吉奇小说>古代言情>风花血域>第53章

  “没办法,谁让我是领国家俸禄的人呢?身份决定我要学会这样当面一套背后一套的无耻嘴脸。”他这样安慰着自己。

  梁丘染双手抱在胸前,默不作声,仿佛仍然沉浸在刚才的怀疑中。

  前景不容乐观,赫连雕龙已身患重疾,他的表现在意料之中,却又在情理之外。

  霹雳子的出现,理应占据所有线索的显著位置,甚至可以用来当作直接指正凶手的法宝。但骆闻人遇害现场尚存那些难以透彻的质疑,似乎与霹雳子的关系不大,所以赫连雕龙一身正气的抵抗也压住了浦承山的信心。他不得不承认,来到江南,只为了寻找一些有用的线索,他也曾想到赫连雕龙与这件事的关系似乎没那么密切。但是他的一袭举动与坦然,恍惚让人觉得他与此事仍然有着某种关联。

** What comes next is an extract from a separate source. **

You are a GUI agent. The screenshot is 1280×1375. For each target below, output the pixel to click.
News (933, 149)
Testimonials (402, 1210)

  给他时间,是否有朝一日真的可以得知真相,或者仅仅是一些微乎其微的线索。

  而我们是否有时间做一个长达无限期的等待,给与每一个与此事有关联的嫌疑澄清事实刷清自己的机会?

  浦承山闭目考虑,思路却被少逸与云慕的争吵声打断。

  “是良心发现。如果不是担心法师性命受到牵连,他还会隐瞒下去。”少逸自作聪明地说,“后来却证实草摩竟是向我发起进攻的!——还有,如果拜日被我们一网打尽,就没有可维持他生命的药丸了!一定是这样的!”

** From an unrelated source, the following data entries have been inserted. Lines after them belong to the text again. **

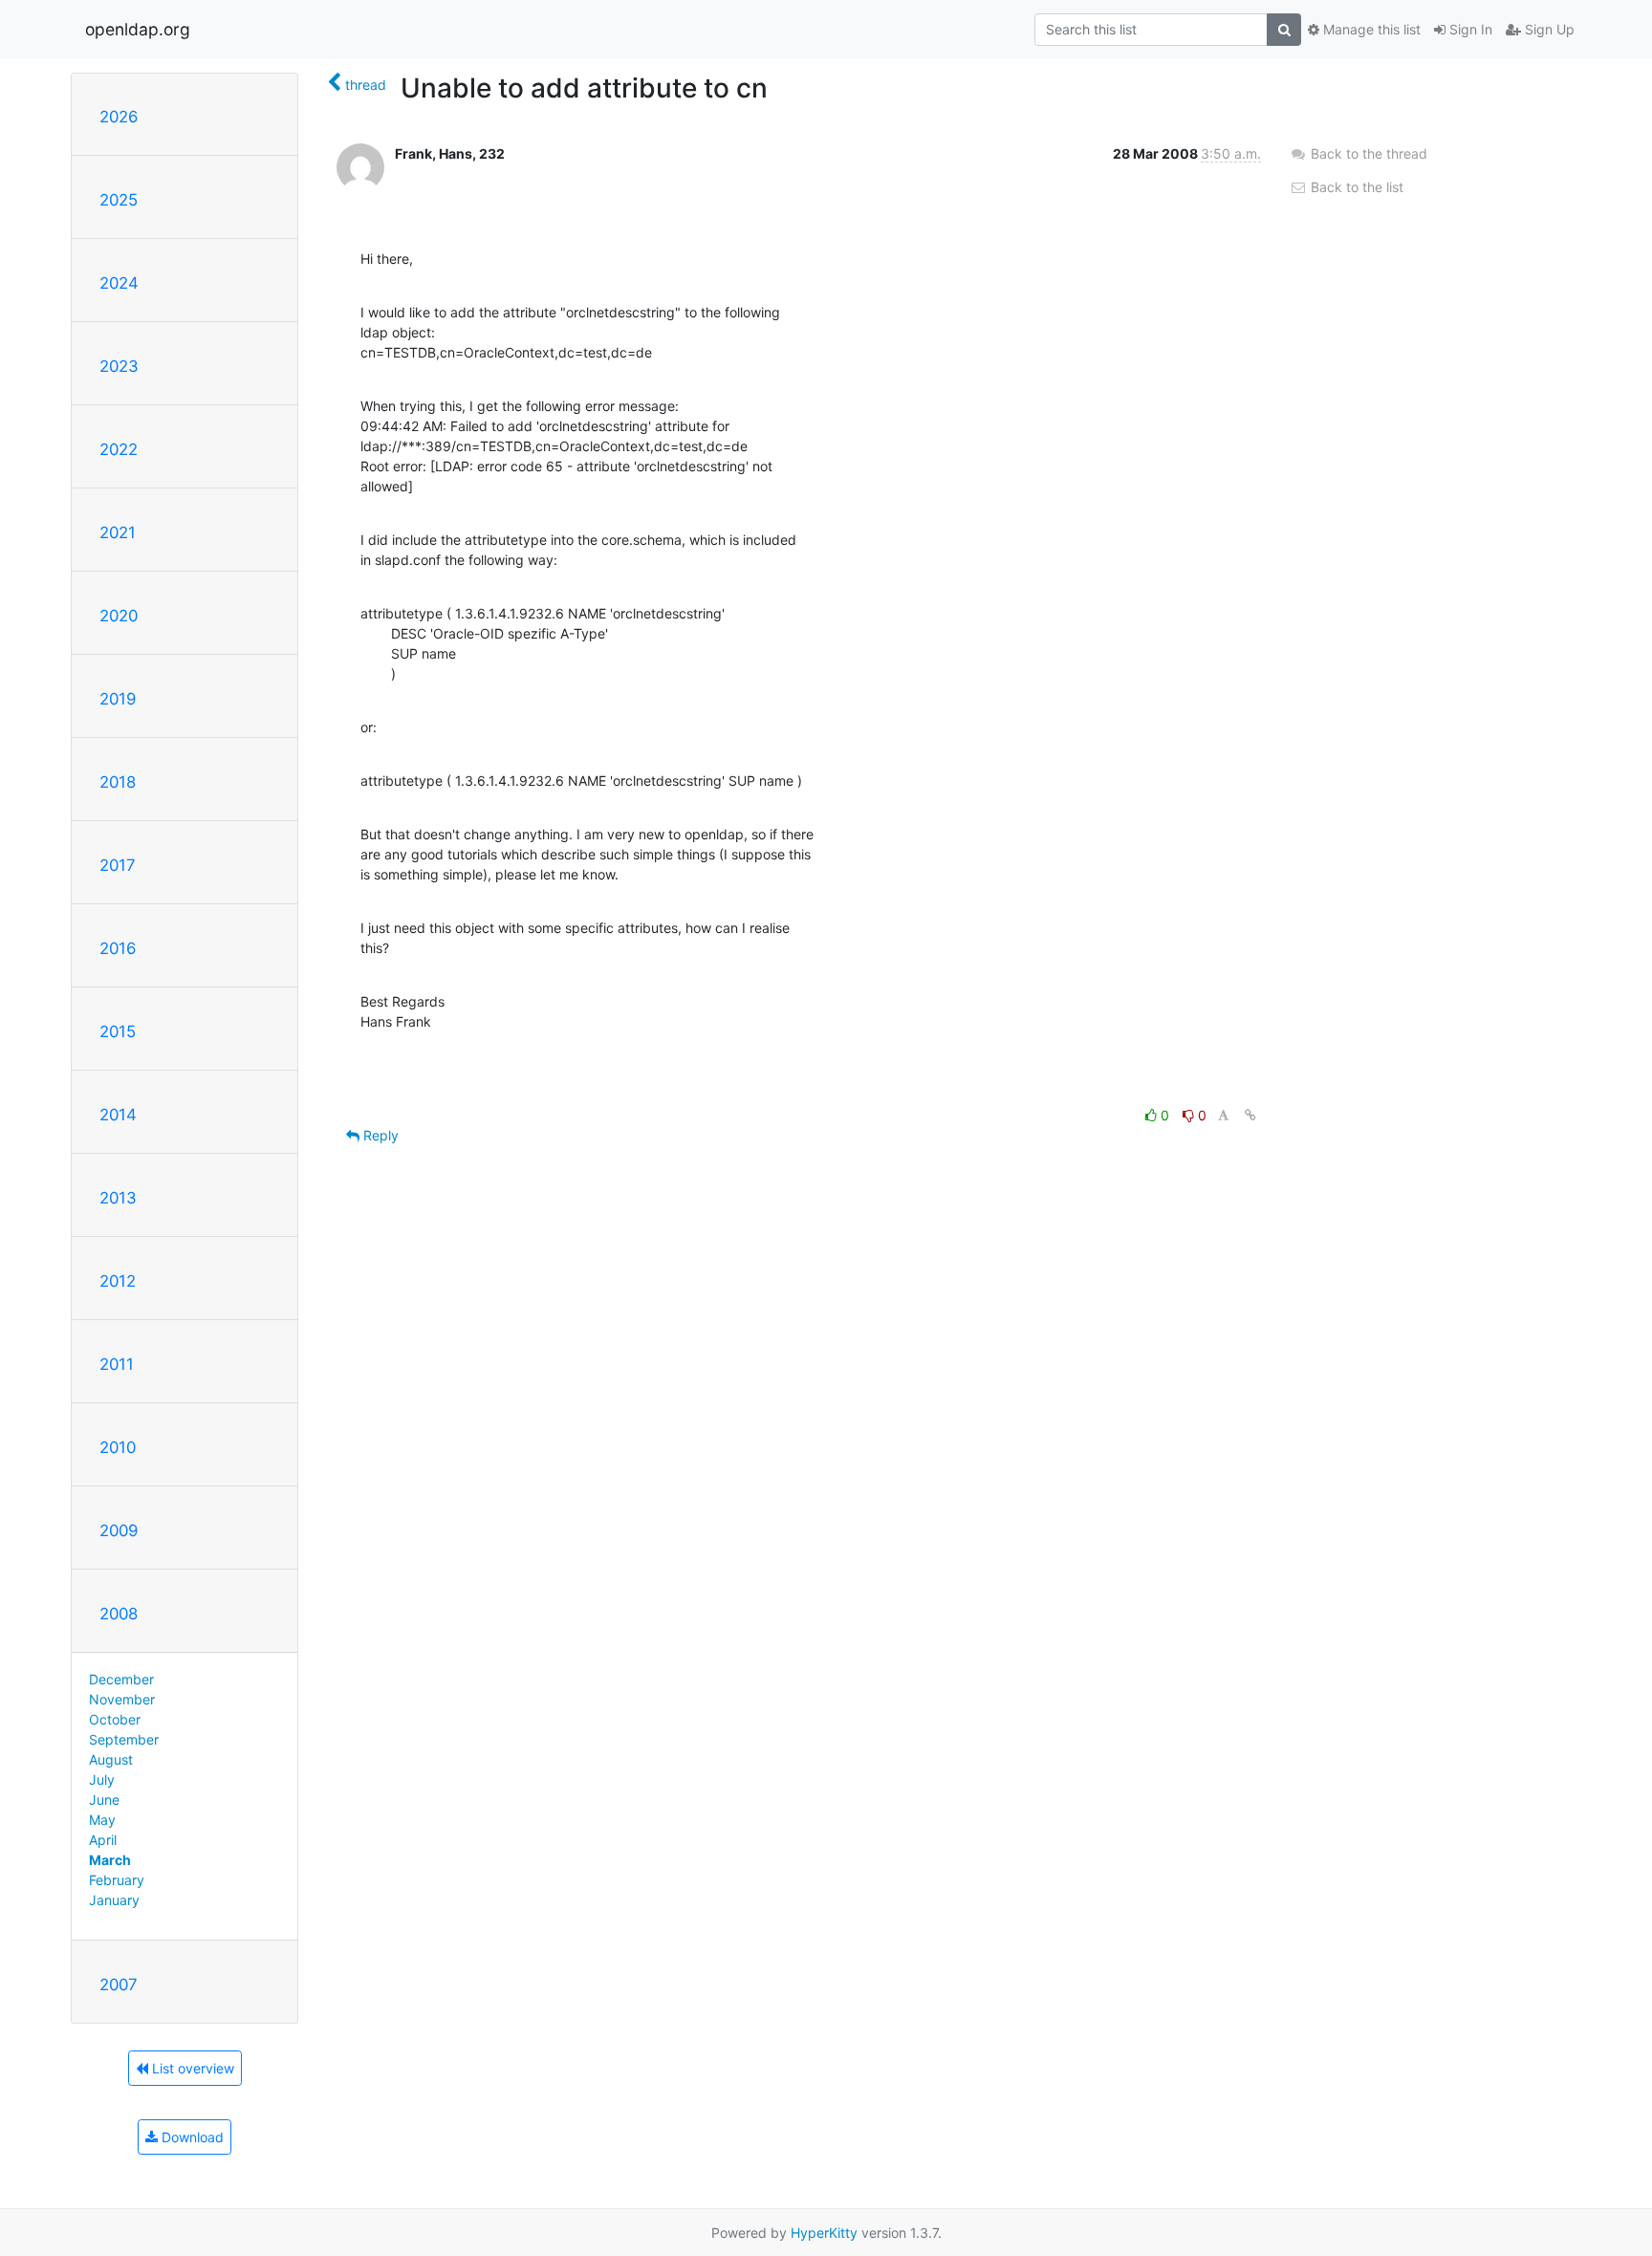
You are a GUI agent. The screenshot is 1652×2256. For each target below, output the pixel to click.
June (104, 1799)
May (102, 1819)
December (121, 1679)
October (115, 1719)
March (110, 1860)
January (114, 1900)
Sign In (1469, 29)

  “哼——小人之心!”云慕白了他一眼,遂转过头去,不再看他。

  “那么多疑问,为何不去亲自问问,你们与他的关系不是很好吗!”浦承山有点怒。

  少逸狡猾地眨眨眼,“义父,倘若我和云慕亲自前去与他探讨这些事端,势必会引起他的怀疑,这样会影响我们的现状……”

  “闭嘴吧小子。”浦承山摆摆手,他不明白为什么年轻人总有用不完的精力去做争吵一类无关紧要的事。在他年轻的时候,最大的兴趣只有思考,这个爱好一直持续至今,导致他孤单得过了火,年过五旬仍未谈过婚嫁之事。现在尚未成家却已经有了后人,他便更加肆无忌惮地享受孤独的思考带来的乐趣。但他从始至终都在考虑一个问题:面前的这个迷迷糊糊的小子,究竟能否成为他合格的接班人?

  他望了望已经沉默许久的梁丘染,茫然地等待一个回音。

  “这样吧。”老人终于有了声音。“云慕和少逸,明天一早你们两个就启程,去一趟缙云江。”

  “师傅那里!?”云慕惊喜。

  “嗯。看看我们的关系,是否能令药圣替堂主多想想办法,再延续一段生命。”

  “但是如果可以,无需我们师傅就可以做到的。”云慕满怀敬意说道,“师傅不是那样的人。”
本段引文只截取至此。